Activate Approved MCP Servers and Manage Tool Access
Implementation Effort: Medium – Requires evaluating the Agent 365 MCP server catalog against the organization's approval policy, activating approved servers, configuring scoped Entra permissions per agent, and managing Connected Agents for Researcher.
User Impact: Medium – Determines which tools and connected agents are available; agents gain or lose capabilities based on which servers are activated, which permissions are granted, and which connected agents are approved.
Overview
After the organization defines its MCP server and tool approval policy, this task executes that policy through the Microsoft 365 admin center. There are two complementary control surfaces that together determine what external capabilities agents can access at runtime: the Tools page for MCP server management, and the Connected Agents configuration for Researcher orchestration.
The Tools page is the primary admin surface for managing MCP servers. The Agent 365 catalog includes Microsoft-built servers for Outlook Mail, Outlook Calendar, Teams, SharePoint and OneDrive, Word, Dataverse, Copilot Search, and User Profile, among others. Each server exposes granular tools — such as createMessage, getEvents, createFolder, uploadFile — that agents invoke to perform deterministic, auditable actions across Microsoft 365 services. Activating a server makes its tools available to agents; leaving it inactive means no agent in the organization can use those tools regardless of its permissions or configuration. Administrators review which MCP servers are available by default, enable or disable specific servers, and control whether agents can discover and use new tool integrations without explicit approval.
The activation decision is not a blanket on/off. Each server should be evaluated against the approval policy's risk classification criteria: what data does the server access, what actions can its tools perform, and what is the blast radius if an agent misuses those tools? A server that reads user profile information carries a different risk than one that can send emails or modify SharePoint content. The security team or review board evaluates each server and makes an explicit activation decision, documenting the rationale.
Beyond activation, each MCP server requires scoped permission grants. In Agent 365, each MCP server is represented as a permission on the Agent 365 application. When an agent is onboarded, the administrator grants the required permissions — only after this consent does the agent gain access to that server's tools. Permissions should be granted per-agent based on the agent's declared purpose and data access scope, not globally across all agents. An agent built to manage calendar scheduling should receive permission to the Calendar MCP server but not to the Mail or SharePoint servers. This per-agent scoping is the Entra-level enforcement of the least privilege principle for tool access.

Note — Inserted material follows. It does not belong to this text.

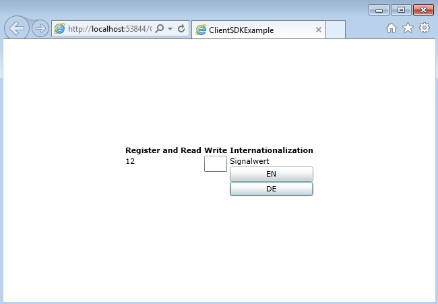
Task: Select the ClientSDKExample tab
Action: 249,30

For third-party MCP servers published by ISVs, the same activation and scoping process applies, but with additional vendor risk assessment as defined in the approval policy. Third-party servers should be evaluated for the same criteria as first-party servers, plus vendor security posture, data handling practices, and contractual obligations.
Connected Agents for Researcher controls which third-party and custom agents can plug into Copilot's Researcher capability. Researcher orchestrates multiple agents to perform deep research tasks, and the connected agents configuration determines which agents are allowed to participate. Administrators review the list of available connected agents, approve or block specific agents, and control whether new connected agents are automatically available or require explicit admin approval. A research workflow that only needs first-party data should not have third-party agents connected — each connected agent expands the data access surface and must be evaluated against the same risk criteria applied to MCP servers.
Both control surfaces should be reviewed during initial deployment and revisited on a recurring cadence as Microsoft updates catalog servers and new connected agents become available. This task supports Use Least Privilege Access by ensuring agents only receive permissions to the specific MCP servers and connected agents they need, rather than inheriting access to all activated capabilities. It supports Verify Explicitly by requiring explicit activation and permission grant decisions for each server-agent combination, creating an auditable record of what was approved and why. Organizations that activate all catalog servers by default, grant blanket permissions, or allow unrestricted connected agent access give every agent access to every tool and orchestration partner, violating least privilege and expanding the blast radius if any single agent is compromised.
Consolidation note: This task incorporates the previous Manage agent tools and connected agents in Agent 365 (AI_127), which covered the same admin center control surfaces — the Tools page for MCP server management and the Connected Agents configuration for Researcher. These are now consolidated because they represent a single administrative workflow for executing the MCP server approval policy.